Exercise objective:
Repeat exactly the line with "Where should I" and each line after it to the end of the data below; pictures stay out.

Materials provided:
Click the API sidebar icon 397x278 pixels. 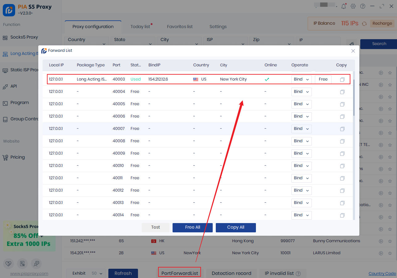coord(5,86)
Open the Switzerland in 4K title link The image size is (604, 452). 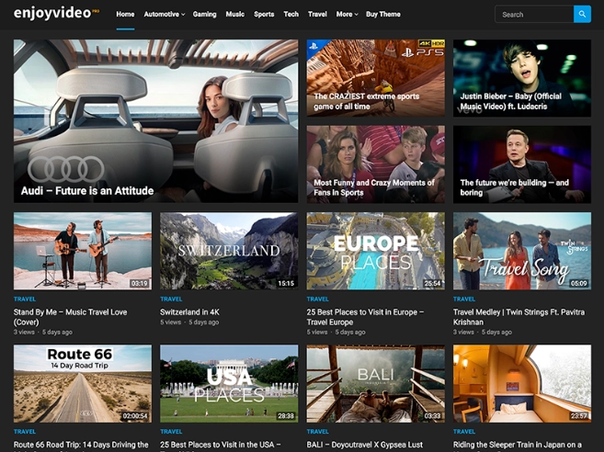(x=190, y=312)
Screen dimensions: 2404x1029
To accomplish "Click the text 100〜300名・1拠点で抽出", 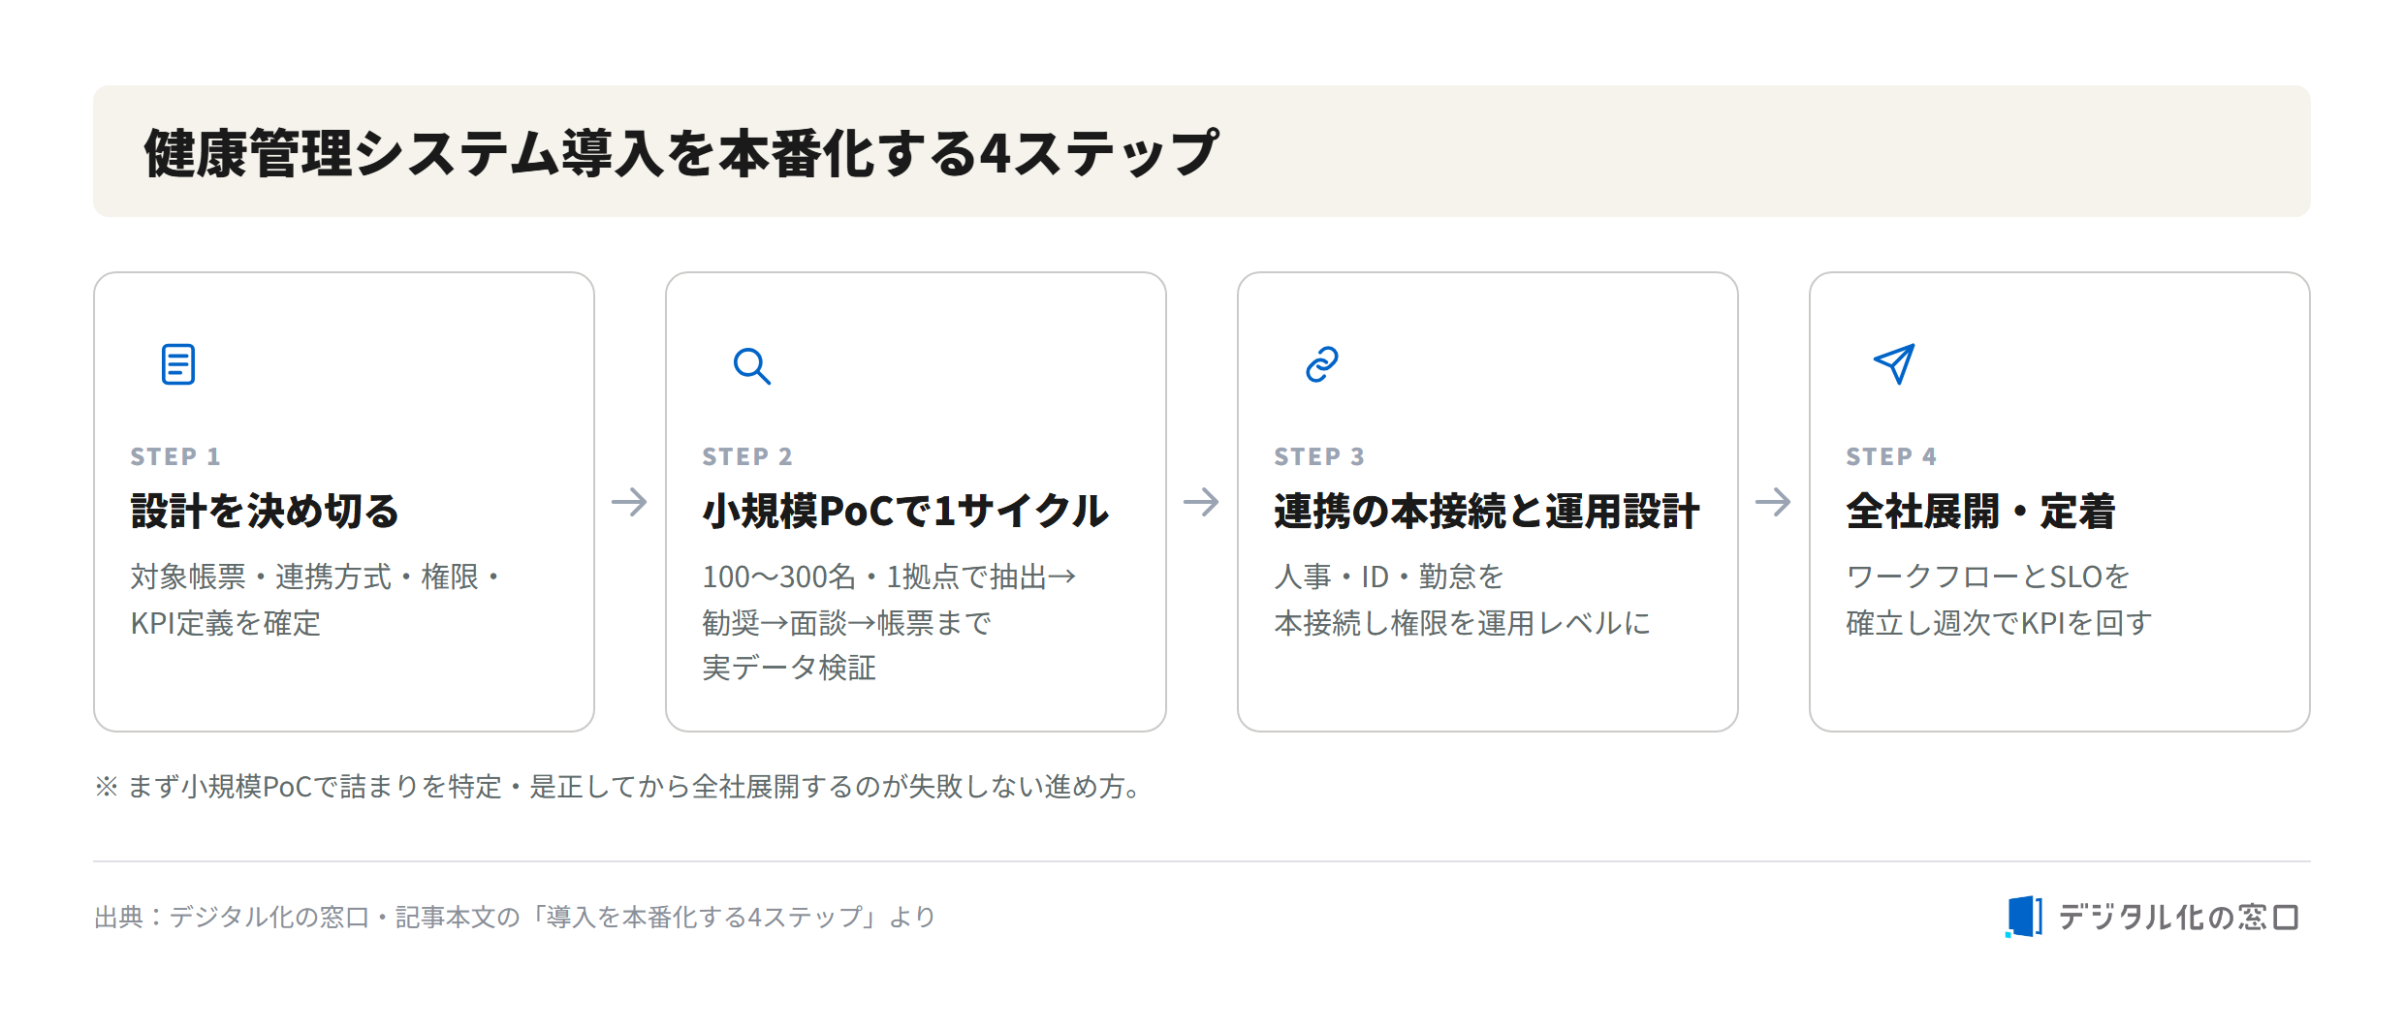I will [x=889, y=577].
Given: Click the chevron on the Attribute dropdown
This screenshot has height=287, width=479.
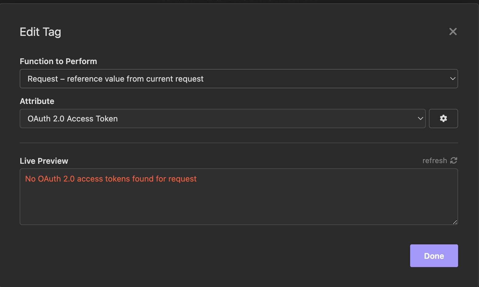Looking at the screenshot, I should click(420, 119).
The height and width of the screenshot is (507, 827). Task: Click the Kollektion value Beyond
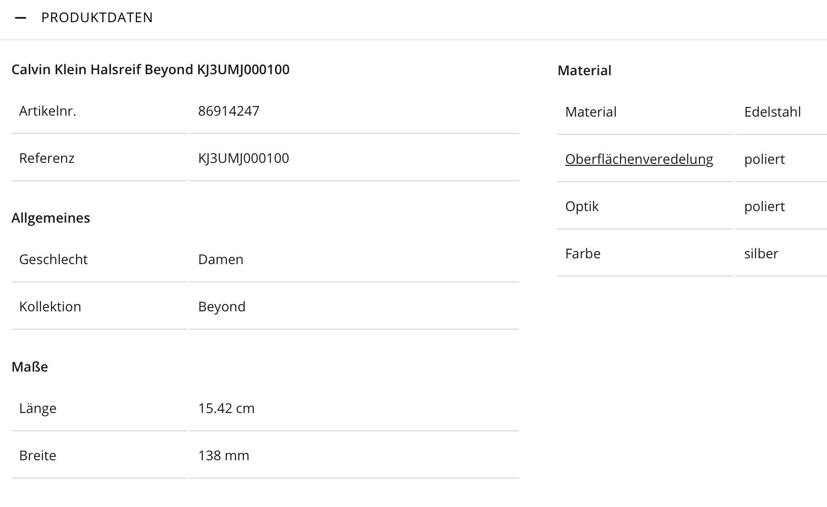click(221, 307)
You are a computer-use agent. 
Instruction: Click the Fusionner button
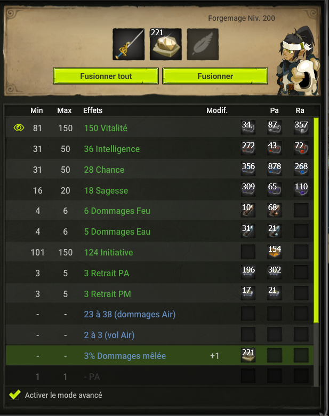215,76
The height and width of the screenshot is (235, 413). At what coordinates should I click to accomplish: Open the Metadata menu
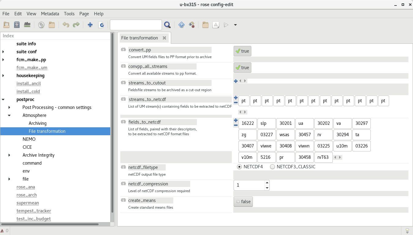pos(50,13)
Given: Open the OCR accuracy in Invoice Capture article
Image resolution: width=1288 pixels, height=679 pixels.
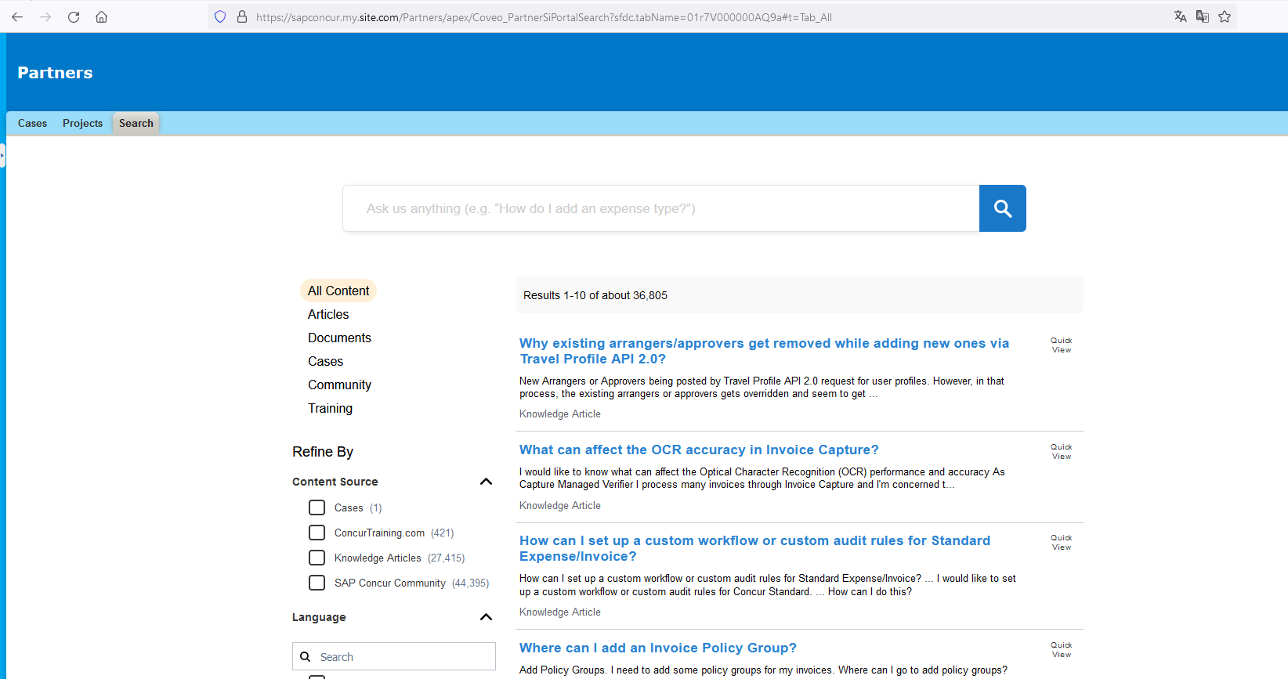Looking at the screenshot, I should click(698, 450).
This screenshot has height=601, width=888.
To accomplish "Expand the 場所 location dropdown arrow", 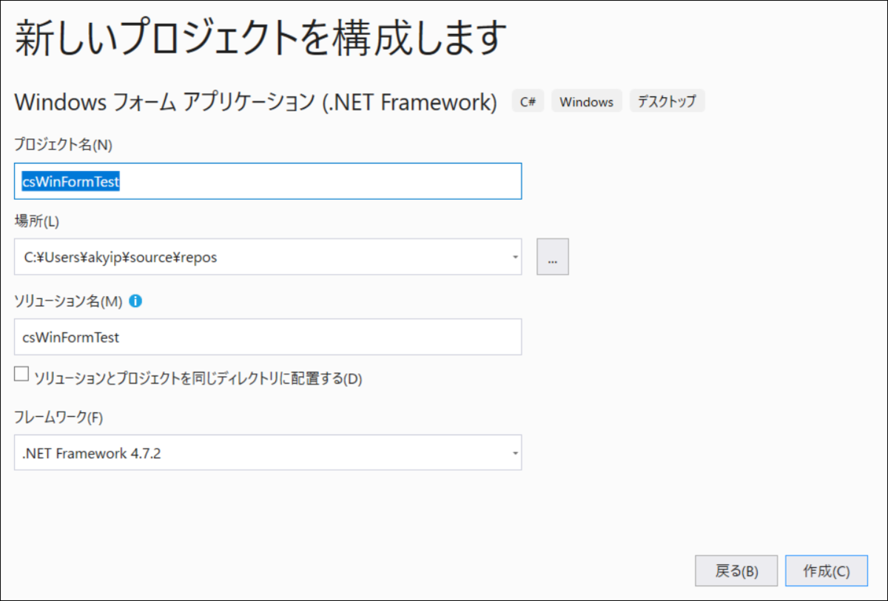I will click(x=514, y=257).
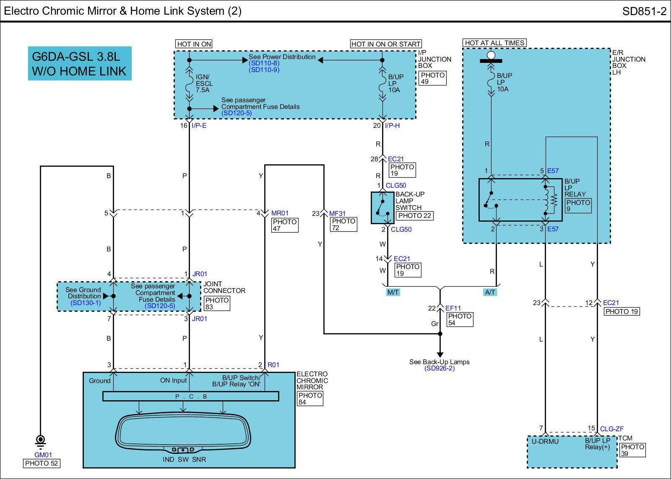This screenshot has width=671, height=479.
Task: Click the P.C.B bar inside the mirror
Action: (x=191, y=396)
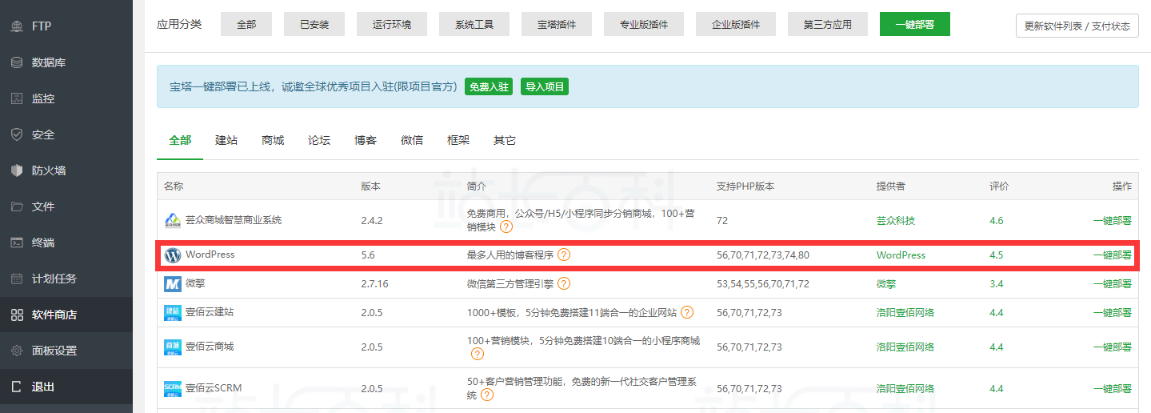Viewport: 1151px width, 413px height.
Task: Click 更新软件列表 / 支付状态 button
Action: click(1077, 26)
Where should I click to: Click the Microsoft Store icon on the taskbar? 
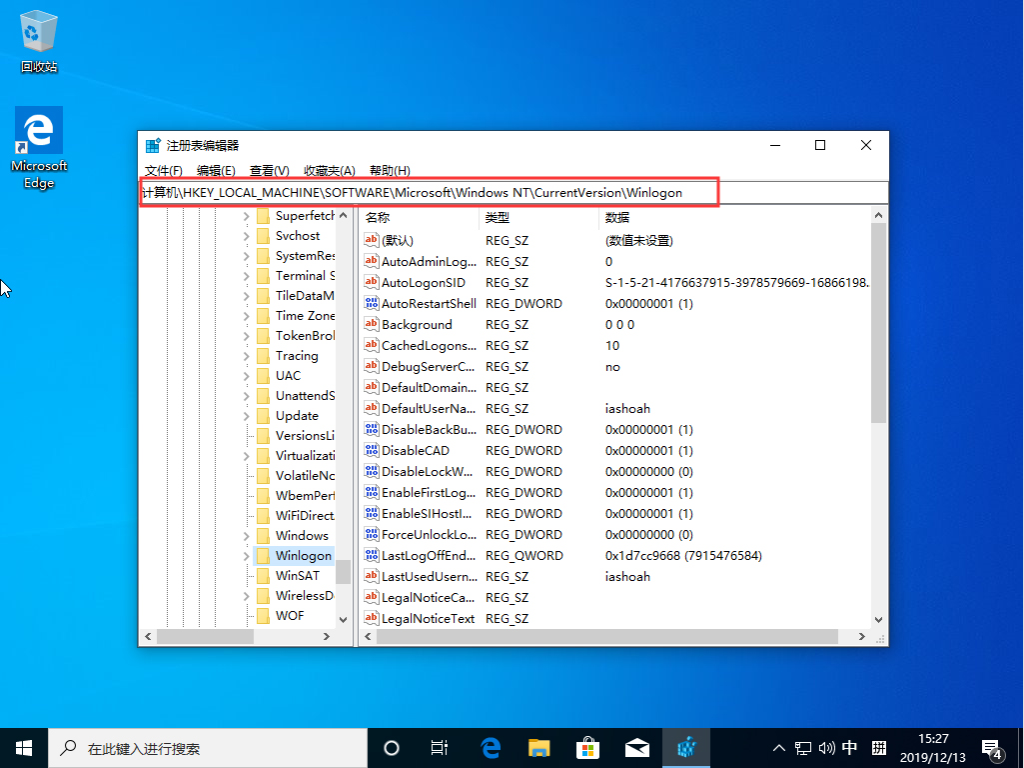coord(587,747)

Your solution:
Where should I click to: Click the Microsoft Store icon on the taskbar? 
coord(587,747)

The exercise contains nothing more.